## [Directive]
Reproduce the rows below word for word, from the first row through the line that contains "tap(83, 20)", with that line included.

(Item position rows)

Begin

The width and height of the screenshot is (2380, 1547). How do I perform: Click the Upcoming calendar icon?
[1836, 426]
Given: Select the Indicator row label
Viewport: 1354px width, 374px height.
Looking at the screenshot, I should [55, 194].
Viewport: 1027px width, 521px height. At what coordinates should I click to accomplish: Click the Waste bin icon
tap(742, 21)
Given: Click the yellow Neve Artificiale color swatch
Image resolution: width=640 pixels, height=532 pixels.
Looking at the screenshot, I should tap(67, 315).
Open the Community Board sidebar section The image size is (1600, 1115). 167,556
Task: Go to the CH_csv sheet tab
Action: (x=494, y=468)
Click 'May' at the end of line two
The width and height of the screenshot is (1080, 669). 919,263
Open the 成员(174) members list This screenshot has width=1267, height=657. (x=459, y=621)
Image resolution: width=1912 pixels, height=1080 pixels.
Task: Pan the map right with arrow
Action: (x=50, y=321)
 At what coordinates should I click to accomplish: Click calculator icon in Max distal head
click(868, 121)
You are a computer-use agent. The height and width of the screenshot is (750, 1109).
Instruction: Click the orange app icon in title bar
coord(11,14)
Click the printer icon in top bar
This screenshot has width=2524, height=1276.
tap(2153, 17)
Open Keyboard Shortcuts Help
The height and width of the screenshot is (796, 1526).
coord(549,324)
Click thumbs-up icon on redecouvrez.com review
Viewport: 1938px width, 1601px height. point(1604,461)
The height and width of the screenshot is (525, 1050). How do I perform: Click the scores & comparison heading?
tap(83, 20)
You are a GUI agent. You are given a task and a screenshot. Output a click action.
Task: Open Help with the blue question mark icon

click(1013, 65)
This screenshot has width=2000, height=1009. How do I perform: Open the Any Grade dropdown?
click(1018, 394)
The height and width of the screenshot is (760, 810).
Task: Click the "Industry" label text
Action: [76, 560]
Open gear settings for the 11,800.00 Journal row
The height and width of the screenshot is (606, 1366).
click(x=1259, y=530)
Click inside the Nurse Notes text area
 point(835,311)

End

## [Response to this task]
The width and height of the screenshot is (2380, 1547). How do I perform: Click the Upcoming calendar icon?
[1836, 426]
Given: Select the Indicator row label
Viewport: 1354px width, 374px height.
Looking at the screenshot, I should [55, 194].
Viewport: 1027px width, 521px height. At what coordinates should I click to accomplish: Click the Waste bin icon
tap(742, 21)
Given: Click the yellow Neve Artificiale color swatch
Image resolution: width=640 pixels, height=532 pixels.
Looking at the screenshot, I should tap(67, 315).
Open the Community Board sidebar section The image size is (1600, 1115). 167,556
Task: Go to the CH_csv sheet tab
Action: (x=494, y=468)
Click 'May' at the end of line two
The width and height of the screenshot is (1080, 669). 919,263
Open the 成员(174) members list This screenshot has width=1267, height=657. (x=459, y=621)
Image resolution: width=1912 pixels, height=1080 pixels.
Task: Pan the map right with arrow
Action: (x=50, y=321)
 At what coordinates should I click to accomplish: Click calculator icon in Max distal head
click(868, 121)
You are a computer-use agent. The height and width of the screenshot is (750, 1109).
Instruction: Click the orange app icon in title bar
coord(11,14)
Click the printer icon in top bar
This screenshot has width=2524, height=1276.
tap(2153, 17)
Open Keyboard Shortcuts Help
The height and width of the screenshot is (796, 1526).
coord(549,324)
Click thumbs-up icon on redecouvrez.com review
Viewport: 1938px width, 1601px height. point(1604,461)
The height and width of the screenshot is (525, 1050). How do I perform: Click the scores & comparison heading?
tap(83, 20)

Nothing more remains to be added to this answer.